# Where do investment property down payments come from?



## sevenpoint (Jul 31, 2015)

Hi all, I have two rental properties in calgary, each legally suited up/down totaling 4 units. 

Home 1:
Purchase Price: $300000
Mortgage: $922
Tax: $200
Ins: $100
HELOC: $308
Rent up: $1295 + utils
Rent Down: $1075 + Utils
Garage rent: $100

Cash flow: +$940

Home 2:
Purchase Price: $400000
Mortgage: $1468
Tax: $250
Ins: $130
Rent up: $1195 +utils
Rent down: $1100 + utils
Garage rent: $200

Cash flow: +$647

I put some work into the first home and increased the value by about 100k, which is why I have a HELOC on it. I used that HELOC as a down payment for the second home.
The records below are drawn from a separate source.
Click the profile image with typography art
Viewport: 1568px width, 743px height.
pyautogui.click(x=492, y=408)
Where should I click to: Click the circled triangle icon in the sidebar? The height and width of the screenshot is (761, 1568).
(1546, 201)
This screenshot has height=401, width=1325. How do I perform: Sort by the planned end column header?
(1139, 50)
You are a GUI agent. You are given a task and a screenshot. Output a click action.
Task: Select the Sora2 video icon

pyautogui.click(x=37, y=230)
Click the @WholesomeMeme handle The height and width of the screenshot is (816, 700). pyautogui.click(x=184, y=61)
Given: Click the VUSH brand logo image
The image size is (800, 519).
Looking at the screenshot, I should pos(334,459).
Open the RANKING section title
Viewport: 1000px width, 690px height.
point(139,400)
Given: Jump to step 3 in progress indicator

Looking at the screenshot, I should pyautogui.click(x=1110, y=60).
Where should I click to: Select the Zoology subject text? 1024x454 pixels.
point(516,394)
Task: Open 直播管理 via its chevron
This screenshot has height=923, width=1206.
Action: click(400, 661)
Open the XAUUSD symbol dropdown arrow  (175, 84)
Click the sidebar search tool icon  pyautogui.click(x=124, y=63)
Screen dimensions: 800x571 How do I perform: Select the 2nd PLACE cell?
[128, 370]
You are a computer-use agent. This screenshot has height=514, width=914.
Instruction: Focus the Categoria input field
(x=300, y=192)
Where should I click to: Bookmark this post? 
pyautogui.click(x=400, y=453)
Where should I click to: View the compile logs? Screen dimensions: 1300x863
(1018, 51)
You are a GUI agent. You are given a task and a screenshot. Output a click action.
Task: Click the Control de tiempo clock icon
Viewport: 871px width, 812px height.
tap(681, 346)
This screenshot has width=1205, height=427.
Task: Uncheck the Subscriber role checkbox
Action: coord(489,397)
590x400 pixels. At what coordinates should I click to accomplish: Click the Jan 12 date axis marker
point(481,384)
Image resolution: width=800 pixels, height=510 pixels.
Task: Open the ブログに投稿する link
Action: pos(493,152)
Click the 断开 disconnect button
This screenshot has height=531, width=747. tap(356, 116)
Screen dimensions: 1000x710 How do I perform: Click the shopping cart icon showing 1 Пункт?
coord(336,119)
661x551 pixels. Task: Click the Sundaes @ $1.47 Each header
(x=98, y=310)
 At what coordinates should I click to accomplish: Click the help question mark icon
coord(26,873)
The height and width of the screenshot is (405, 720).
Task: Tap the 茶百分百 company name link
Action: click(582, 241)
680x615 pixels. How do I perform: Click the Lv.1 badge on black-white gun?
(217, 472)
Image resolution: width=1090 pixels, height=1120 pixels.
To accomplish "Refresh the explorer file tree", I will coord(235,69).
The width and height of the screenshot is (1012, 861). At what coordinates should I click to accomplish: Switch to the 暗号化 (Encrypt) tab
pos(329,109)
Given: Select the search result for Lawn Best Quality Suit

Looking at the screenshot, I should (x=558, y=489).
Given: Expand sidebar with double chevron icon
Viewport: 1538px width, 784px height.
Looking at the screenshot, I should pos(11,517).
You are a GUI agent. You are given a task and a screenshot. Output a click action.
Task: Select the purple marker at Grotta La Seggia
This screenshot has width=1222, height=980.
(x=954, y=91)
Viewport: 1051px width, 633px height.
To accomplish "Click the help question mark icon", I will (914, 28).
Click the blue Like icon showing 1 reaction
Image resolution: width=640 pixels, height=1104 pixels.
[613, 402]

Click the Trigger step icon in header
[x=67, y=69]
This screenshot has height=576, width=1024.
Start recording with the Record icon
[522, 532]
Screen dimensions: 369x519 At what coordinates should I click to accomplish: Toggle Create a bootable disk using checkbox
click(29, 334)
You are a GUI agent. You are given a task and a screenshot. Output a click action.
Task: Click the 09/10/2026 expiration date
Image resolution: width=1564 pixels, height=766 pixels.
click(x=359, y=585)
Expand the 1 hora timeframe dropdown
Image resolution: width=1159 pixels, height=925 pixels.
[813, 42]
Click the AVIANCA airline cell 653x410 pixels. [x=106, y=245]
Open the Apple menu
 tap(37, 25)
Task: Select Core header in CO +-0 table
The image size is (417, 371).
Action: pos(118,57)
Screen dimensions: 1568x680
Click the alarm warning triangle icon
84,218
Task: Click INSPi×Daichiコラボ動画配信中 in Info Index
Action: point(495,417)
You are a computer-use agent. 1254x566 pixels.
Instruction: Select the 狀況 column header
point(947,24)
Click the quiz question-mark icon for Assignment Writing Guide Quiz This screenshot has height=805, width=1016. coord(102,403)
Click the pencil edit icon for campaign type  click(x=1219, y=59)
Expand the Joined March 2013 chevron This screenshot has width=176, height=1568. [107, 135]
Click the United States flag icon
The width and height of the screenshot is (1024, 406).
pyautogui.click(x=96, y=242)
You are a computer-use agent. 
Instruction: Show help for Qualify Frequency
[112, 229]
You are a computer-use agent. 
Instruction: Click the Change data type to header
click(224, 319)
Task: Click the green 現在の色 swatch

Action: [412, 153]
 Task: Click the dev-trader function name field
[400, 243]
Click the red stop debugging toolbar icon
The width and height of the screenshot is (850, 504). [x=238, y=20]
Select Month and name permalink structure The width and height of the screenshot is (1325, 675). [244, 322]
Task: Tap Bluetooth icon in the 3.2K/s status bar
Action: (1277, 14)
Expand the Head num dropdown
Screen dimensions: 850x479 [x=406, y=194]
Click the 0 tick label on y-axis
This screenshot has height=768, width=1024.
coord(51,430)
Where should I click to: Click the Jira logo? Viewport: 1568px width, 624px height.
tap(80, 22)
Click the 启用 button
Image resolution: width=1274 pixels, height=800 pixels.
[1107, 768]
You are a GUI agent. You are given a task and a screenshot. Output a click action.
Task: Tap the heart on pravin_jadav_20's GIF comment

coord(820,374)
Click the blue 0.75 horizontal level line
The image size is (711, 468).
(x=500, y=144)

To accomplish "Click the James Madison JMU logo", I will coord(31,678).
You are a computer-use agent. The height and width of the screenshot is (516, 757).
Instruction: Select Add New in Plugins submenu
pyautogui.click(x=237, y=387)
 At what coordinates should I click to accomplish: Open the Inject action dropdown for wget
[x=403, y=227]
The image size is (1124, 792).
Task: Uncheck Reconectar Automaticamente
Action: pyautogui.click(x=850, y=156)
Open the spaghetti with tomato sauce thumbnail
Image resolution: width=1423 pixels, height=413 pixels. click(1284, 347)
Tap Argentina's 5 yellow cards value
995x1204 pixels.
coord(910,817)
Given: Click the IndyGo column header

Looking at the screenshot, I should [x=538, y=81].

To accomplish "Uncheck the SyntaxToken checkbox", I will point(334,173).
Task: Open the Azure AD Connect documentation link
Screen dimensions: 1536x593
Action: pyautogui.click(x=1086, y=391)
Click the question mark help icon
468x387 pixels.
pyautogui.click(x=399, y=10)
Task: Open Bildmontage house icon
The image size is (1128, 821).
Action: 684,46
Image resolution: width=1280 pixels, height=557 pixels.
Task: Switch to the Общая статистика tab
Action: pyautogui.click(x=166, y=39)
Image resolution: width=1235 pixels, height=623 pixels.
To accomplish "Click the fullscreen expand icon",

The second home was turn key and has not yet increased much in value so getting another HELOC on that property isn't an option.

I feel pretty good about the two purchases, both homes are on good sized and zoned land and have redevelopment potential. As rental properties there is decent positive cash flow. Problem is, ideal total cash flow for both homes is $19000 a year, after tax $13000. In order for me to afford a down payment for future investing, it would take me about 6 years to build up enough for another 80k down payment. That seems way too long to wait and I feel that in order to be a successful real estate investor I would have to move faster than that. 

I don't feel I will have a problem getting future mortgages, but is there something I'm missing when it comes to funding a down payment for property 3, 4, 5...?

Any pros want to chime in?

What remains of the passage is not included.